BEGIN PASSAGE

Please connect the parameter flags and the parameters with a white space.

* __CDS range file__ A plain text file that includes the CDS regions of transcriptome. Each line in the file should be in the following format:

`transcript_id start stop`

`transcript_id` should be consistent with the transcript ID in the fasta file, `start` is the start base of the coding region in the transcript fasta file (zero-based), and `stop` is one base pass the stop position of the coding sequence.

* __offset file__ A plain text file that describes the read length and the P site offset for that read length. Each line in the file should be in the following format:

`read_length P-site_offset`

Only a proper range of read length should be included, reads with a length not specified in this file will be discarded for downstream analysis.

#### Run Ribomap by providing the transcript abundance estimation file
Ribomap supports transcript abundance estimation files from [*Sailfish*](http://www.cs.cmu.edu/~ckingsf/software/sailfish/index.html), [*Cufflinks*](http://cufflinks.cbcb.umd.edu/index.html) and [*eXpress*](http://bio.math.berkeley.edu/eXpress/overview.html). Mapping the ribosome footprint can be performed providing any of the three transcript abundance esitmation files listed above.

END PASSAGE
BEGIN DATASET EXCERPTS

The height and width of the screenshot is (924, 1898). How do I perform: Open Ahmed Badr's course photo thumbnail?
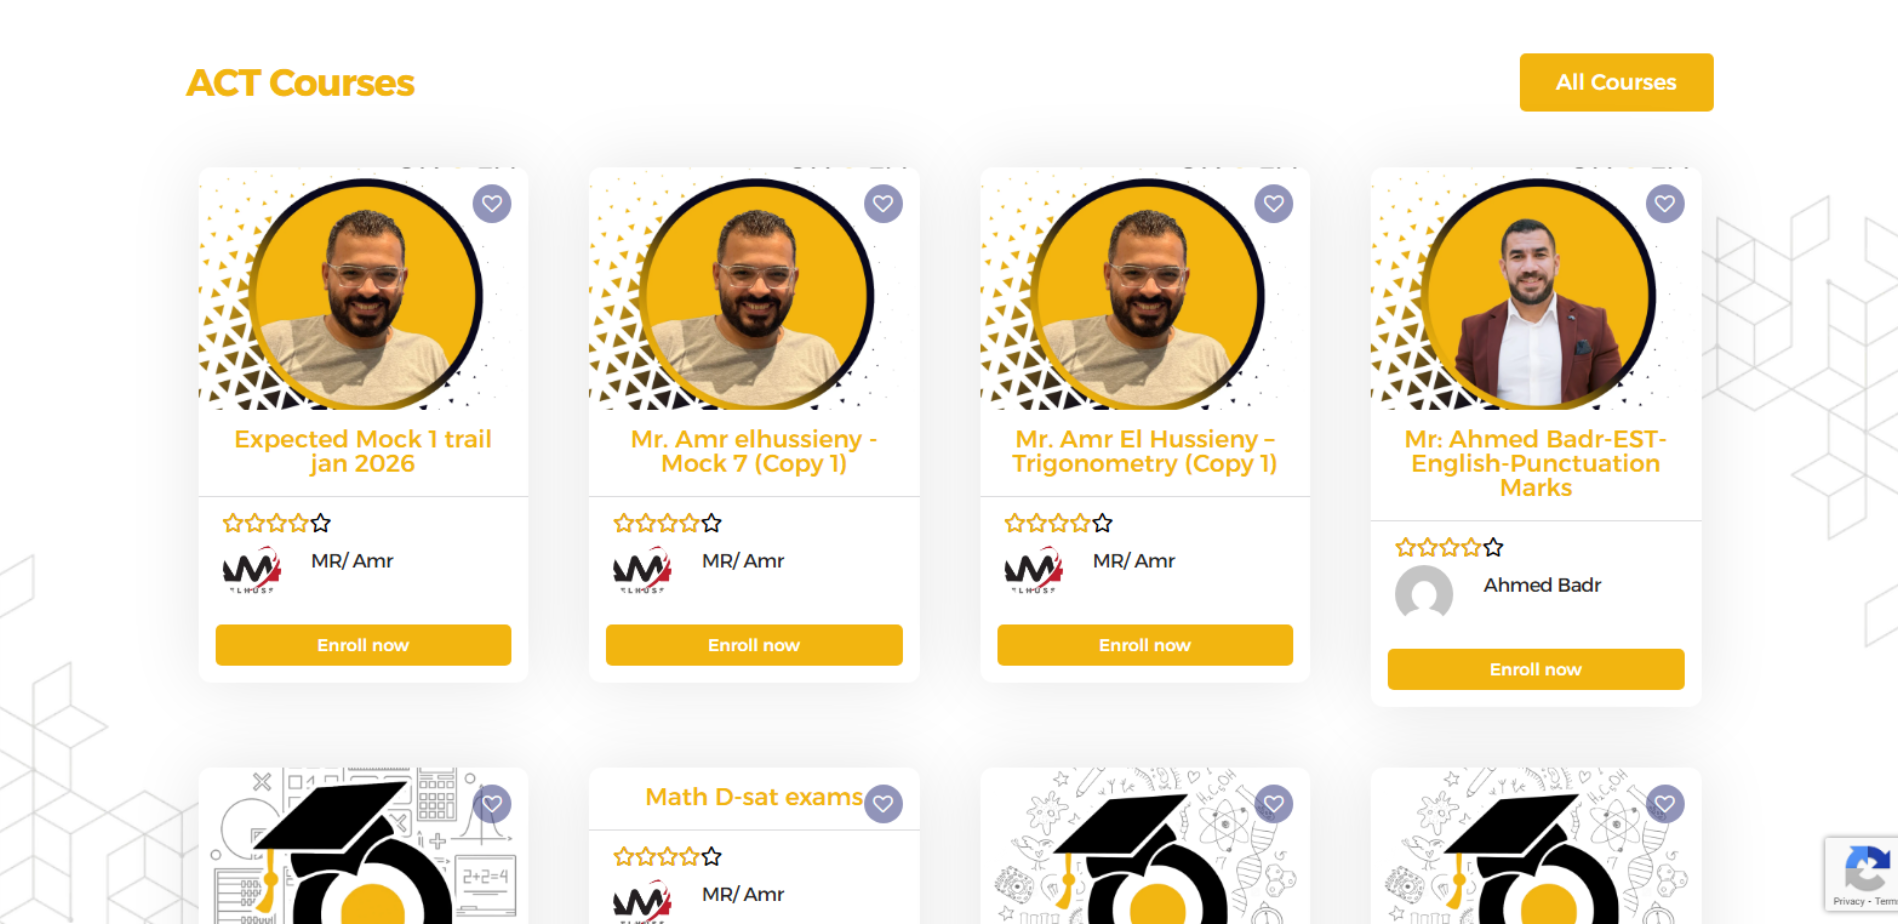pos(1536,288)
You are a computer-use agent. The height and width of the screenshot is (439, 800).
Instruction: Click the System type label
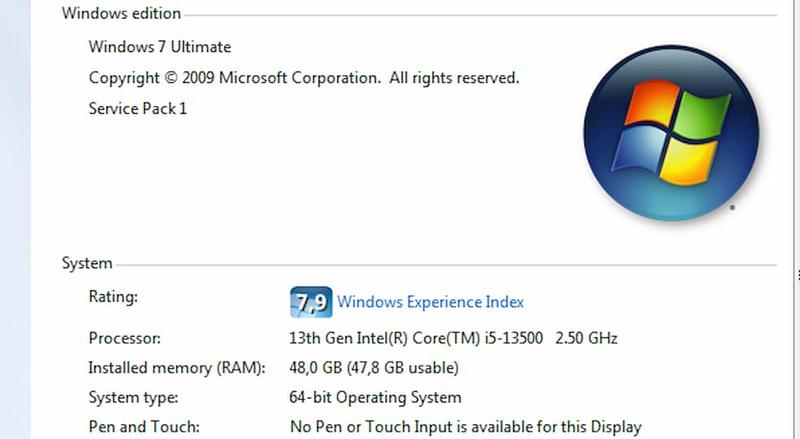coord(133,398)
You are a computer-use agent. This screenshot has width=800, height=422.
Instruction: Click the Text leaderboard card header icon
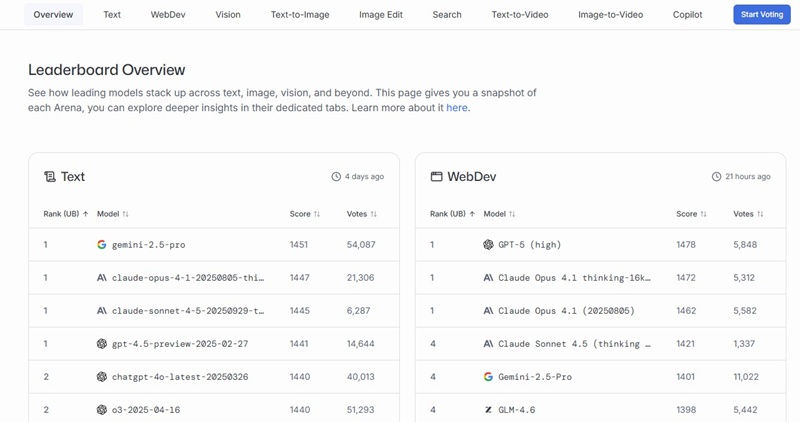tap(49, 177)
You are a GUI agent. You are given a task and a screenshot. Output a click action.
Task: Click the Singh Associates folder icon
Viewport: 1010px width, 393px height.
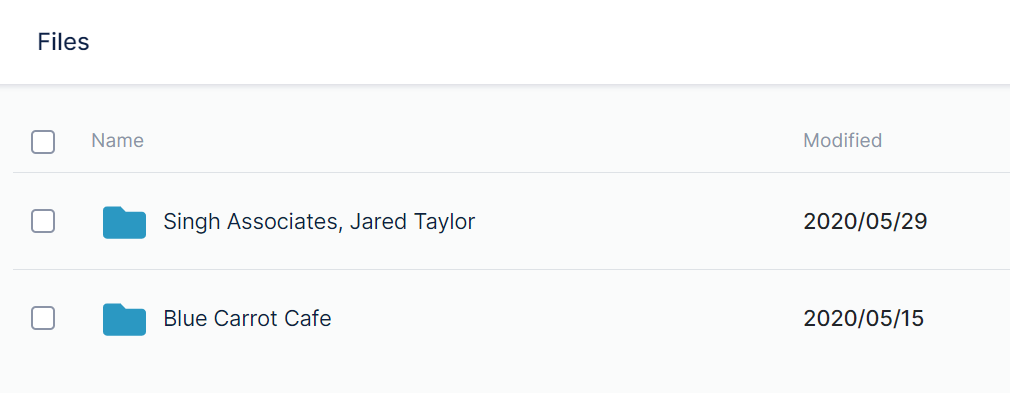pos(124,222)
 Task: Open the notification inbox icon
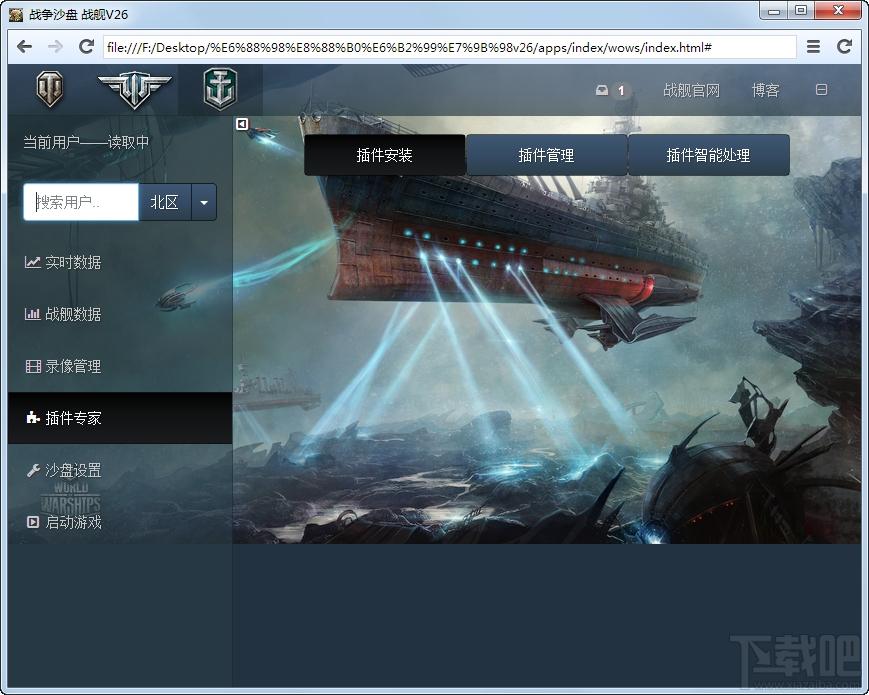coord(602,90)
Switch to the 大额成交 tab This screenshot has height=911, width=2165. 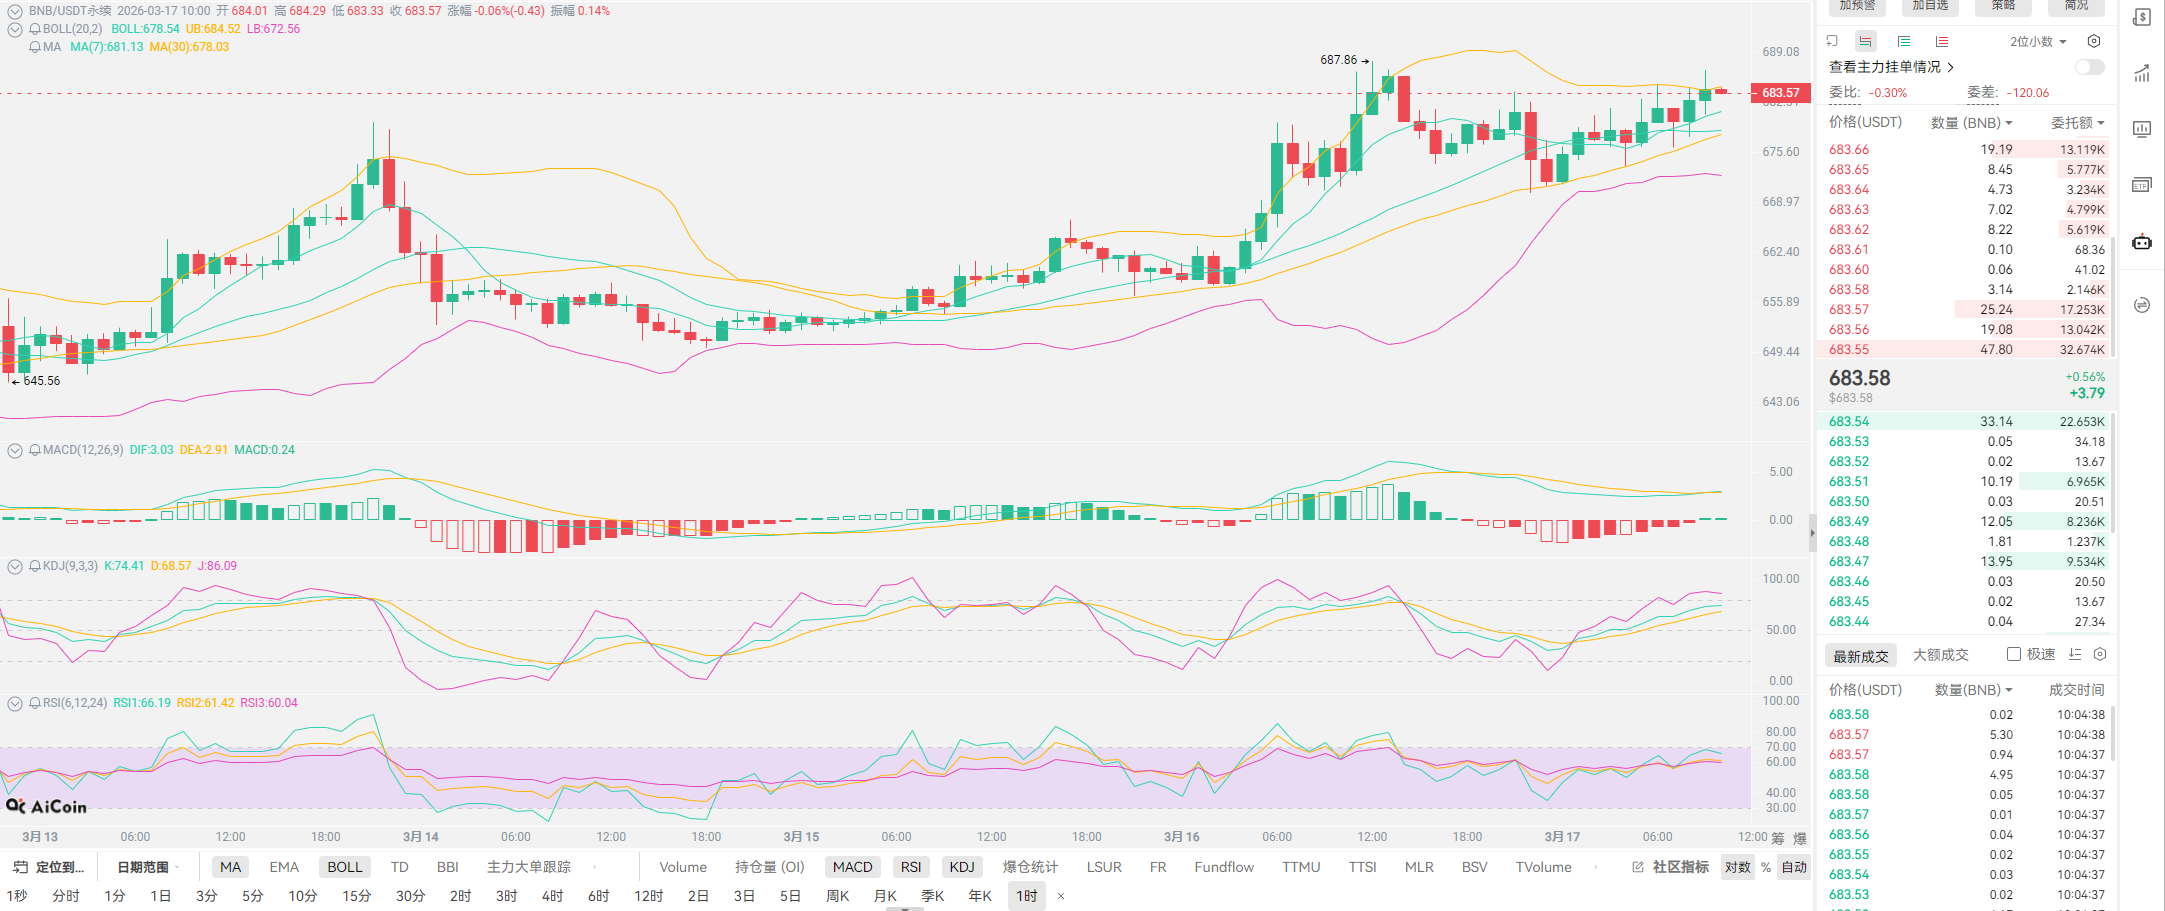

END DATASET EXCERPTS

▸ ASSIGNMENT
What field names does the Ribomap passage give for the line formats of the CDS range file and the offset file? Use only the Ribomap passage to respond, not the entries.

▸ WRITTEN RESPONSE
transcript_id, start, stop, read_length, P-site_offset